W09 - Further Understanding Merchant Operations

This week I closely reread Old Wang’s presentation from last year on STP and the 4P theory. The 4Ps have long been a classic framework in traditional business, especially in retail and fast-moving consumer goods. With the internet disrupting industries and radically changing structures like pricing and costs, many have argued that the 4P framework is obsolete. Old Wang’s talk serves as a corrective: as long as the essence of commerce remains, the 4Ps retain their validity because their level of abstraction is sufficiently high.
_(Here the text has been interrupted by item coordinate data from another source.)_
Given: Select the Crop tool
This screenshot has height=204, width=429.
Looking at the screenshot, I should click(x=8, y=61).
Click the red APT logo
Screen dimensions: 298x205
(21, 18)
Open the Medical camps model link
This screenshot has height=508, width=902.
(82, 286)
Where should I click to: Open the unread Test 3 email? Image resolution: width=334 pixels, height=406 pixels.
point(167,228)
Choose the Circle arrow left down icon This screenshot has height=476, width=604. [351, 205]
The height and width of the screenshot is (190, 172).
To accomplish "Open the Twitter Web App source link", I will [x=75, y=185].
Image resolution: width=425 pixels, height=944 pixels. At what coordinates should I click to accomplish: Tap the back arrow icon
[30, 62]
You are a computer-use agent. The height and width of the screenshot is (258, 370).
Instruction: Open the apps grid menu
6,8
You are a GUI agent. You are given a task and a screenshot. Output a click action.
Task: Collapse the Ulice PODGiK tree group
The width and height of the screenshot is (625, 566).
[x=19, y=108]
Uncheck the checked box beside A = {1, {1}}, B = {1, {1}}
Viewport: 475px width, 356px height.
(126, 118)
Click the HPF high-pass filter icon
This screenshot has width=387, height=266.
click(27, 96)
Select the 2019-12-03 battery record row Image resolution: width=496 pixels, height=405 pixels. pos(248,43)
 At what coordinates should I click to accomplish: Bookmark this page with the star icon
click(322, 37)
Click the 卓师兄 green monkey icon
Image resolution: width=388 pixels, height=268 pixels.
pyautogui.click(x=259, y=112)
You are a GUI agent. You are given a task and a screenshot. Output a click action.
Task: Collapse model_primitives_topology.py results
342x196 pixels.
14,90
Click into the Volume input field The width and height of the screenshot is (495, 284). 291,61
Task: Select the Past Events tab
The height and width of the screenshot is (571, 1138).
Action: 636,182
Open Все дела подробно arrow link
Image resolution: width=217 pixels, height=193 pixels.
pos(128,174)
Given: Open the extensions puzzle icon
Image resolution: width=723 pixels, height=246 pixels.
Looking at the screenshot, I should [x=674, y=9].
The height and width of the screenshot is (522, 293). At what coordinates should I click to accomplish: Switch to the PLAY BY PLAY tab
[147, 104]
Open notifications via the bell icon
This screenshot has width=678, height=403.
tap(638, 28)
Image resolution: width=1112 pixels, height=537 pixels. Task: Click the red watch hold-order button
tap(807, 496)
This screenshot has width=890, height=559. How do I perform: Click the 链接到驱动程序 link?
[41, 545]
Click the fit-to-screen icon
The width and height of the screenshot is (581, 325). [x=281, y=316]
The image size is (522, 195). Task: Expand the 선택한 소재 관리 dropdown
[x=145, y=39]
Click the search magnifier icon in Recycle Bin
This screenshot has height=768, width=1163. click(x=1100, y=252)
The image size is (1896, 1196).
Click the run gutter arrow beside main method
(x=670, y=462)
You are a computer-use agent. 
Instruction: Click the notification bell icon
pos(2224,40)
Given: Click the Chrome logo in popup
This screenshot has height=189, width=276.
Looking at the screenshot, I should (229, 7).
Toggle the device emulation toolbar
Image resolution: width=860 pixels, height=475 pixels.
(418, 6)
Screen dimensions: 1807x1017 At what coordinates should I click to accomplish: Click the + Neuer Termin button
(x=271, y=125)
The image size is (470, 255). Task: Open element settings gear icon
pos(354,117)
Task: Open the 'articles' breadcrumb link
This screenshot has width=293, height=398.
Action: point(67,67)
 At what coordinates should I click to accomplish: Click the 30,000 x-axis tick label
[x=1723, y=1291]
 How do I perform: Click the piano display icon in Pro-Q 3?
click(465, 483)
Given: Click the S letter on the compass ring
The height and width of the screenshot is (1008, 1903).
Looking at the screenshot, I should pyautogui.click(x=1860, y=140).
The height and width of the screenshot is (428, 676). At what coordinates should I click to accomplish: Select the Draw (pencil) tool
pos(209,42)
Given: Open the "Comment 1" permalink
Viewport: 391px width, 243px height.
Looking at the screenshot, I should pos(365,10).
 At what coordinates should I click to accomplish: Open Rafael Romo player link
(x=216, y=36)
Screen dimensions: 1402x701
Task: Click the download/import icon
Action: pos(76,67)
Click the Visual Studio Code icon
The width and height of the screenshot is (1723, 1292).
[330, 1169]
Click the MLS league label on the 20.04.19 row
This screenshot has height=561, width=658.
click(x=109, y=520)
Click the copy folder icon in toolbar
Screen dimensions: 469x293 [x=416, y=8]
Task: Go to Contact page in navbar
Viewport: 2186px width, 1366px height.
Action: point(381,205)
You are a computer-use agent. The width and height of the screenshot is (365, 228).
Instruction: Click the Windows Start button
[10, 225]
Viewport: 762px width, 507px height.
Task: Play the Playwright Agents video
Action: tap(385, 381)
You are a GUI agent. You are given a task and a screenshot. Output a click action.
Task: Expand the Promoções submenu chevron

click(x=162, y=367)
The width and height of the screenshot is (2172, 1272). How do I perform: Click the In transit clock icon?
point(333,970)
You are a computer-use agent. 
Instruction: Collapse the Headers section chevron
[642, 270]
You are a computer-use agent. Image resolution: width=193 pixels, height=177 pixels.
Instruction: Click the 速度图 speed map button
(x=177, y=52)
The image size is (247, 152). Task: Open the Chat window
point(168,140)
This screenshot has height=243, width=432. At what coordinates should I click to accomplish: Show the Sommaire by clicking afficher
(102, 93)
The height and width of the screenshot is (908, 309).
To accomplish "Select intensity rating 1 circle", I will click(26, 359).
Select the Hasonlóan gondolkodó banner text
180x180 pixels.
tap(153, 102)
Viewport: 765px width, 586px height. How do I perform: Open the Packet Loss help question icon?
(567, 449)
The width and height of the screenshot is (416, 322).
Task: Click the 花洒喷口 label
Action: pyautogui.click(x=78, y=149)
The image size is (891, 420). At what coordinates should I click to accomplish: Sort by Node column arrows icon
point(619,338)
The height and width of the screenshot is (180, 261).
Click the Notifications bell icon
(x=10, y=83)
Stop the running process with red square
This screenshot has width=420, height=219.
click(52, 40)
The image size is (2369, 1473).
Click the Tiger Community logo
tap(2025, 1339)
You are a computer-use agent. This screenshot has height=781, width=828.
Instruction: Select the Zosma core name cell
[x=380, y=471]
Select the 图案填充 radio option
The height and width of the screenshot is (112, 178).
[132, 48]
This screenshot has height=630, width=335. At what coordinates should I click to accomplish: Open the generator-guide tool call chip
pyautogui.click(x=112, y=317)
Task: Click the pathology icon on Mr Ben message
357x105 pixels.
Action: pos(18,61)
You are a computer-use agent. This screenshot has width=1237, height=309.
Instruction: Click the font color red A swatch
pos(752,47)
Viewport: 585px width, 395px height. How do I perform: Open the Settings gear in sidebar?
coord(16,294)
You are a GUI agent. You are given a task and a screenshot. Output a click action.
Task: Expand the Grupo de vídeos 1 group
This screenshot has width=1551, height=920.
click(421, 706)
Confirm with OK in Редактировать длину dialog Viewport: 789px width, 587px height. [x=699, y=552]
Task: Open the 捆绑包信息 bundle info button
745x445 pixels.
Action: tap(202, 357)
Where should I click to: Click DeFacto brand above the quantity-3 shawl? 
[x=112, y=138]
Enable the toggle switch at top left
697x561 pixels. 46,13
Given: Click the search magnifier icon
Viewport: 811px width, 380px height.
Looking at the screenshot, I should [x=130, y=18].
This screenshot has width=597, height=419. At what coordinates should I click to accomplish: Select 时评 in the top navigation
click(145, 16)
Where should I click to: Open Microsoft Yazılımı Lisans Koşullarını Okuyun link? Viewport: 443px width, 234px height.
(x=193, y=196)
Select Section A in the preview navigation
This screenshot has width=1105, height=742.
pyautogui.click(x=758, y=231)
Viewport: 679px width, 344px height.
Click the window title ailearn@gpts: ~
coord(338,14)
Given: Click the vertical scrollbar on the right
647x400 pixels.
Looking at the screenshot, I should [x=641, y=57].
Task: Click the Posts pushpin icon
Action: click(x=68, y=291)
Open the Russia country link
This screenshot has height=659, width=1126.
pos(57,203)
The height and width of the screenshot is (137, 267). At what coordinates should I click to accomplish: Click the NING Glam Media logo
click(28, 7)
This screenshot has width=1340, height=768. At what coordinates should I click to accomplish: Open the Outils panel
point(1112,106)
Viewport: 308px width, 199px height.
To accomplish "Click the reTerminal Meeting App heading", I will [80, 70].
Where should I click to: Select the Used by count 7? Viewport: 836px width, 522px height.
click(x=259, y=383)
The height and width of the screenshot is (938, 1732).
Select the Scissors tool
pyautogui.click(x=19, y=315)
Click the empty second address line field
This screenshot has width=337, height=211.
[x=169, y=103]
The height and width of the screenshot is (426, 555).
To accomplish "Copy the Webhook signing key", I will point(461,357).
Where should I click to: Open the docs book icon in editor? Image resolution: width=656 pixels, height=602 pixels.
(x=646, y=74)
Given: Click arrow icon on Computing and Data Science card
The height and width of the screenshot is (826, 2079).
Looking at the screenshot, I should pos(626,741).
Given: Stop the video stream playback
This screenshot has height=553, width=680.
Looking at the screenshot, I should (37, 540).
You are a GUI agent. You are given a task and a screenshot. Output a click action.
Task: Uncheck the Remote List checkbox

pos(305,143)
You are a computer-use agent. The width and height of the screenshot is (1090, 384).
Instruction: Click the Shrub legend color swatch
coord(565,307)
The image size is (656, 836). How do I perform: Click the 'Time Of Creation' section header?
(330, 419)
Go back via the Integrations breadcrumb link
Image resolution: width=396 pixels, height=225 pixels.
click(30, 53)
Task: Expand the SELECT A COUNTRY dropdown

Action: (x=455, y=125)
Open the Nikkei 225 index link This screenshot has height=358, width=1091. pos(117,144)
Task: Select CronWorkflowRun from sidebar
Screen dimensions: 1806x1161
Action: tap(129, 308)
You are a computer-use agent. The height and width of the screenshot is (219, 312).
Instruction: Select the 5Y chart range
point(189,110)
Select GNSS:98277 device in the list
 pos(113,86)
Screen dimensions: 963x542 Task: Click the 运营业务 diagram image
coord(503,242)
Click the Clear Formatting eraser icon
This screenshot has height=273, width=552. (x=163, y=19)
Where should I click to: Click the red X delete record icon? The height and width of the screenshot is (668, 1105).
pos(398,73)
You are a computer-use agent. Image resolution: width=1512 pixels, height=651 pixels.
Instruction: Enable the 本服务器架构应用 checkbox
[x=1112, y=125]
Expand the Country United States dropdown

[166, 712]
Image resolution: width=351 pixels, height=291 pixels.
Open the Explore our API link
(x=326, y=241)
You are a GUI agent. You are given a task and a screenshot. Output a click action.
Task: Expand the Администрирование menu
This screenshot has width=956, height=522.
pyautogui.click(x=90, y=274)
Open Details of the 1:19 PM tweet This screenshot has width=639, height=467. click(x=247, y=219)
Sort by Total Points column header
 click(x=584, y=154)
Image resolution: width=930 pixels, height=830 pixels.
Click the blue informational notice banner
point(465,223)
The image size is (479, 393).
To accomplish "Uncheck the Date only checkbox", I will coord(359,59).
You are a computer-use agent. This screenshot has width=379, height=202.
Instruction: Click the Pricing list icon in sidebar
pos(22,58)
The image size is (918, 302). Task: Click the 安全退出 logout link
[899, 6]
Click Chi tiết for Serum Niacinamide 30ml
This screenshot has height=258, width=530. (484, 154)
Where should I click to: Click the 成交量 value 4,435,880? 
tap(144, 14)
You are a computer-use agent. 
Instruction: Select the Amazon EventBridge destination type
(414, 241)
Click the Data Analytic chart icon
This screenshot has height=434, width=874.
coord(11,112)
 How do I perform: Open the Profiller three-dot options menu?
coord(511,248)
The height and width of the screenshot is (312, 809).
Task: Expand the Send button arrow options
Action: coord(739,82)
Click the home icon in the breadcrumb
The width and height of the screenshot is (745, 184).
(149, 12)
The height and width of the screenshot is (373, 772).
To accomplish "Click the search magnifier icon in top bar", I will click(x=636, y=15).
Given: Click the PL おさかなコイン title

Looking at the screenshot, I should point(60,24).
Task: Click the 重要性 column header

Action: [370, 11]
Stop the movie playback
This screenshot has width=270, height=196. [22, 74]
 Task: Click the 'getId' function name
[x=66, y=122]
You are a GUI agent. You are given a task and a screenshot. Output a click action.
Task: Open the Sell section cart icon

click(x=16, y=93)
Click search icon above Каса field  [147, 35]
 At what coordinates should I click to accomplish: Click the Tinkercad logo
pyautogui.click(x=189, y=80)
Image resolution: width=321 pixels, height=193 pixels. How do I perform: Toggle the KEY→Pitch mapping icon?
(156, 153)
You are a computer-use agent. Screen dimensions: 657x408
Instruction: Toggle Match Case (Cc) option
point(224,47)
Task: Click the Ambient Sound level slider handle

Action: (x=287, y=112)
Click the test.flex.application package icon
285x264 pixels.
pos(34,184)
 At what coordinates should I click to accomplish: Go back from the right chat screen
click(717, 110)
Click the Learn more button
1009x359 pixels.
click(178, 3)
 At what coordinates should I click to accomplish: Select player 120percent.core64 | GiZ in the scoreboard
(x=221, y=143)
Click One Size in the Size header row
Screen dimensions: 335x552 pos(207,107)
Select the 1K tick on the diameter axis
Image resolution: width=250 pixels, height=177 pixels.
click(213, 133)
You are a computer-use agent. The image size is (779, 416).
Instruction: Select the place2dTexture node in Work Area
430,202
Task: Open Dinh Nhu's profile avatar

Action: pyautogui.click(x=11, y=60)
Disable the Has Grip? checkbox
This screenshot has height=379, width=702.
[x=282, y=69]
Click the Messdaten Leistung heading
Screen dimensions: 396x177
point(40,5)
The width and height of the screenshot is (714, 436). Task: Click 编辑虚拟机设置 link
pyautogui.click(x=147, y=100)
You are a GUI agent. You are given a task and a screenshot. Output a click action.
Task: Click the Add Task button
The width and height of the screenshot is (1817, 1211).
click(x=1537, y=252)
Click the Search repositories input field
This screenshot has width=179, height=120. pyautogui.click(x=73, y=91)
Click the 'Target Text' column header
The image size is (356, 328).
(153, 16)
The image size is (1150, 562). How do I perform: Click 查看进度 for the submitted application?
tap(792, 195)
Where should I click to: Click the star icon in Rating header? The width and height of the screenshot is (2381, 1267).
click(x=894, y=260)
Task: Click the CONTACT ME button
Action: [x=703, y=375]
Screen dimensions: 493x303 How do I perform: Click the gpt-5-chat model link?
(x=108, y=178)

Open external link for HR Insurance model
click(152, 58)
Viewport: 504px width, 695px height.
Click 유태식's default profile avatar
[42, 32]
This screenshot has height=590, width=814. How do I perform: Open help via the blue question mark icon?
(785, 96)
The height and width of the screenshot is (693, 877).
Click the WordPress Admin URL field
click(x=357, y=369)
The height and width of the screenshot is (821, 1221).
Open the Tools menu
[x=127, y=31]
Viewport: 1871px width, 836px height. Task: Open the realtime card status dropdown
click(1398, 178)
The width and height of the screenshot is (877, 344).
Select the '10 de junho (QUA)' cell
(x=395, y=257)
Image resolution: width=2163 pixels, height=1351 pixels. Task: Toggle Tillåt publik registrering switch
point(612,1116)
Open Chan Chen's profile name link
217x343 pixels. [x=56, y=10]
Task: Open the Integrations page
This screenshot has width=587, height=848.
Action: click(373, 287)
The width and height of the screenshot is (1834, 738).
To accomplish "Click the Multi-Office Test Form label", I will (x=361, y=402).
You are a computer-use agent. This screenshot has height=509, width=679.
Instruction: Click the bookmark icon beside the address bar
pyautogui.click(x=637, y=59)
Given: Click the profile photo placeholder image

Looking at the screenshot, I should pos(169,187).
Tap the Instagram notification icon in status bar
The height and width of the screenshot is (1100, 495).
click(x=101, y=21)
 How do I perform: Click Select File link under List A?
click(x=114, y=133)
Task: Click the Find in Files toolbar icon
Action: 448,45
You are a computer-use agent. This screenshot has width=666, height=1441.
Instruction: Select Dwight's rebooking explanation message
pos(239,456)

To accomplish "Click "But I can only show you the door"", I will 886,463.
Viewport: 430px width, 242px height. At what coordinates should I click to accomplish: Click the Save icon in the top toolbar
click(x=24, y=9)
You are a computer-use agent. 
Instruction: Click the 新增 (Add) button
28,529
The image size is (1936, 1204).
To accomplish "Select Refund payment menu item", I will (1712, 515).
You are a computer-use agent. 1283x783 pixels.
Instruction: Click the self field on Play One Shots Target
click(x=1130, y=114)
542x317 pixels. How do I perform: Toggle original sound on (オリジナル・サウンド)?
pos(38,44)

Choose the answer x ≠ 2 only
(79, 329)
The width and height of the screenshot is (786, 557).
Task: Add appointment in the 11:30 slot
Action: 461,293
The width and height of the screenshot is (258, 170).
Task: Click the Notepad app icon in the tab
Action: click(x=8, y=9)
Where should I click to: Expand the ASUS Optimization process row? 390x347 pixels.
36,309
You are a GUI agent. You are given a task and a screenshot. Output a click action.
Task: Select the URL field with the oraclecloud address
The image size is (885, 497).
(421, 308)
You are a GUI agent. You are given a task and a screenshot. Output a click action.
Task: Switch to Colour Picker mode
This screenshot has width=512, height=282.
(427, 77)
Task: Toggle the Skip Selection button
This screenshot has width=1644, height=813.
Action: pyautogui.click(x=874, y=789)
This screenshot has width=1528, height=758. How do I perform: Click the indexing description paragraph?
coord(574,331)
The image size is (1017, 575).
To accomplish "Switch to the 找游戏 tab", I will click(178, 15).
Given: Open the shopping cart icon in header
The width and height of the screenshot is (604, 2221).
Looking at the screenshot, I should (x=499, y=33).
This gave me a fresh perspective for reassessing merchants’ business landscapes. This year we significantly adjusted our business direction, prioritizing the platform’s service role. From the platform perspective, consider the relationship between the business unit, the merchant service platform, and partners (financial and non-financial). The merchant service platform supplies products and services to the business unit; the business unit supplies traffic to the merchant service platform. The merchant service platform provides channels to partners; partners provide solutions to the merchant service platform—for example, how business loans are implemented in scenarios like monthly business payments or same-day withdrawals. Thus the merchant service platform has both a product role as a service provider and a channel role as a gateway. When building products we must consider our own 4Ps; when building channels we must consider others’ 4Ps. For instance, as a channel for a business loan product, the merchant service platform must assess how much our traffic overlaps with the borrower segment the lender actually targets, since that segment is determined by the lender’s funding costs and risk controls.